Der Kontext, in dem das Jesus-Gebet steht, ist zuallererst der des Glaubens. Die Anrufung des Namens setzt voraus, dass derjenige, der das Gebet spricht, an Jesus Christus als den Sohn Gottes und Erlöser glaubt. Die Wiederho­lung solcher Gebets-Worte muss aus einem le­bendigen Glauben an den Herrn Jesus erwach­sen - dem Glauben an seine Person und an das, was er persönlich für mich getan hat.

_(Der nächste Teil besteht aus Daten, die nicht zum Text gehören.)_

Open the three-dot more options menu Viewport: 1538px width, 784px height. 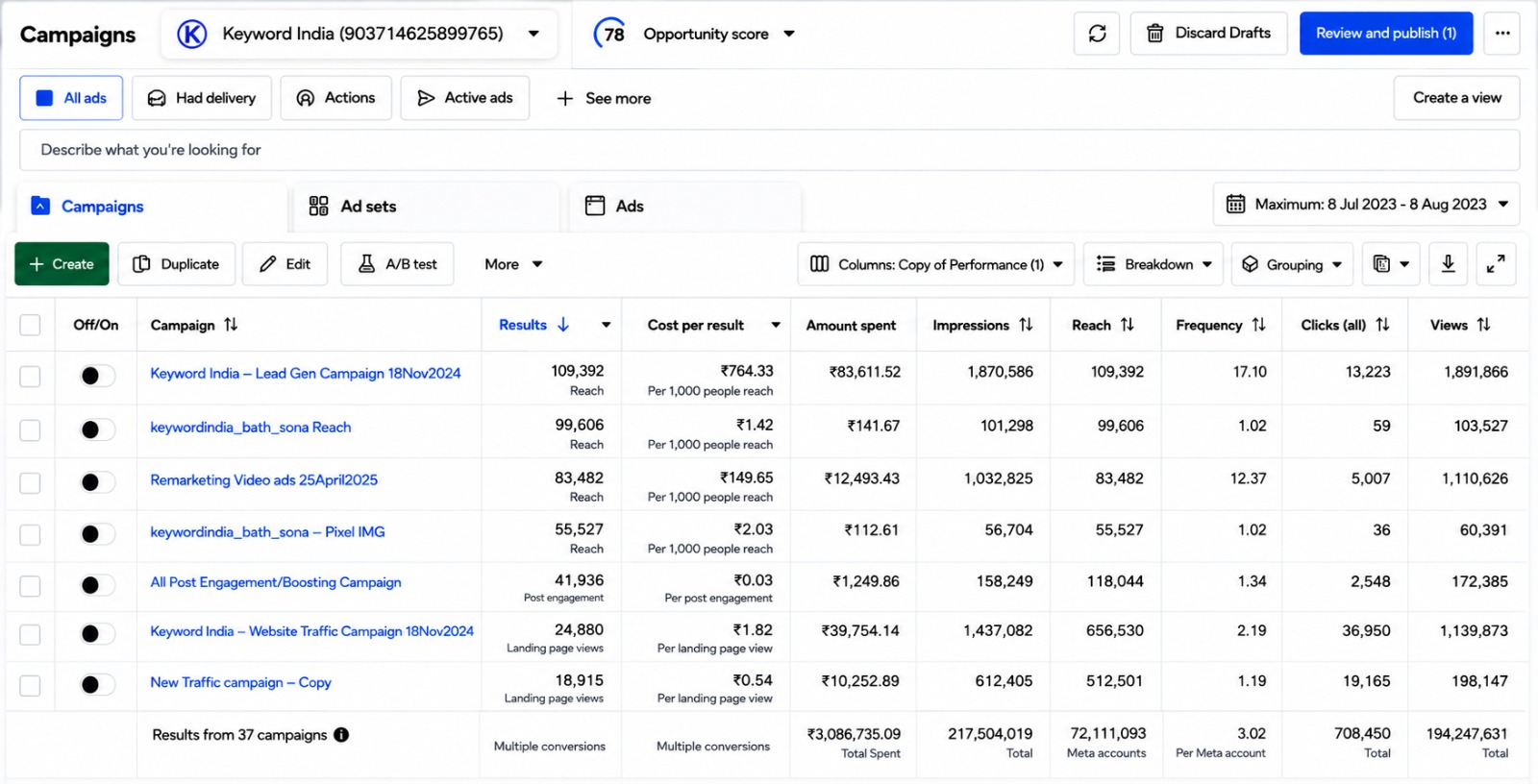click(1502, 34)
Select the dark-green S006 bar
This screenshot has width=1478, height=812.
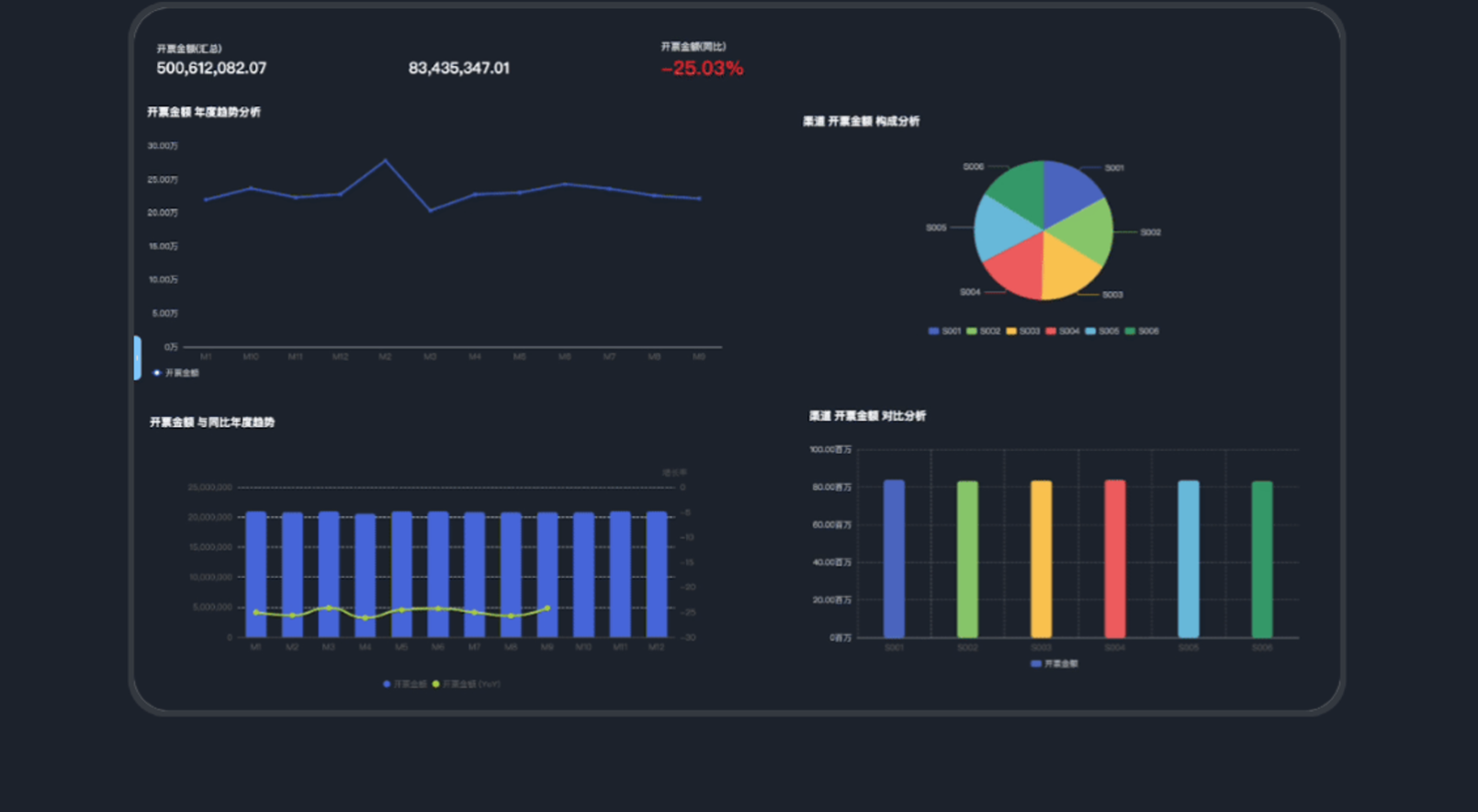coord(1262,558)

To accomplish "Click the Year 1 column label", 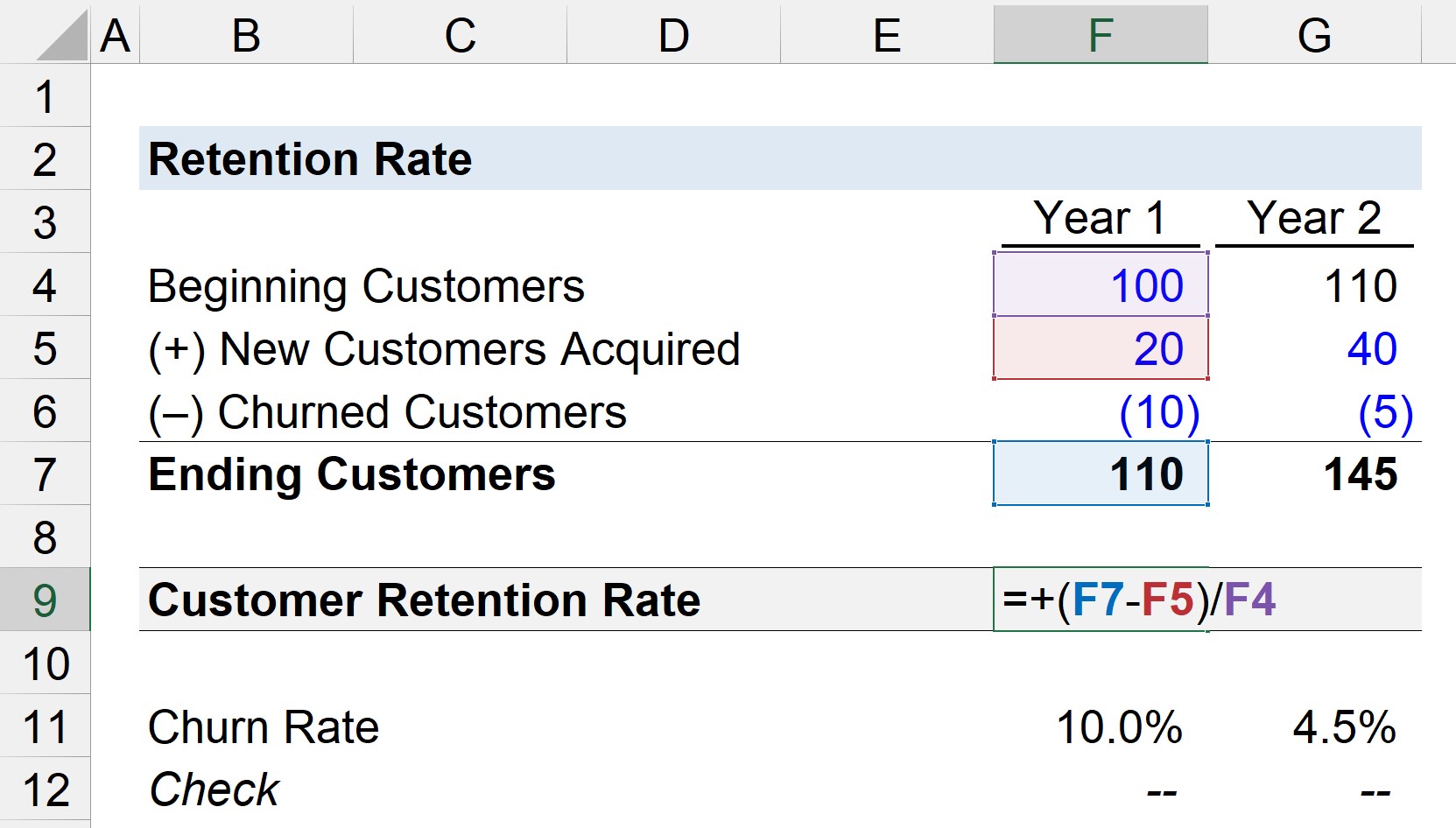I will coord(1100,219).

Viel­leicht ist in vielen von uns der Glaube ganz un­sicher und schwankend; vielleicht ist er ver­mischt mit Zweifel; vielleicht fühlen wir uns oft gedrängt, mit dem Vater des mondsüchti­gen Knaben zu flehen: „Herr, ich glaube, hilf meinem Unglauben!" (Mk 9,24).
Aber man sollte zumindest Sehnsucht nach dem Glauben haben, und inmitten aller Unge­wissheit sollte wenigstens ein Funken Liebe für Jesus vorhanden sein, den wir noch erst so we­nig kennen.
Zum anderen aber steht das Gebet im Kon­text einer Gemeinschaft! Wir rufen den Namen nicht als unabhängige Individuen an, die sich ausschließlich auf ihre eigenen inneren Mög­lichkeiten verlassen; wir beten als Glieder der Gemeinschaft der Kirche. Schriftsteller wie der hl. Barsanuphios, der hl. Gregor vom Sinai oder Bischof Theophan setzten voraus, dass ihre Schüler getaufte Glieder der Kirche sind, die regelmäßig am Leben der Kirche teilneh­men. Diesen empfehlen sie das Jesus-Gebet! Nicht einen Augenblick sahen sie in der Anrufung des Namens einen Ersatz für die Sakra­mente. Vielmehr gingen sie davon aus, dass je­der, der den Namen anruft, ein praktizierendes Mitglied der Kirche ist.

Donnerstag, 16. Juli 2020

Sonntag, 28. Juni 2020

Deshalb hat der Geist von jeher die Liebenden in die Wüste getrieben.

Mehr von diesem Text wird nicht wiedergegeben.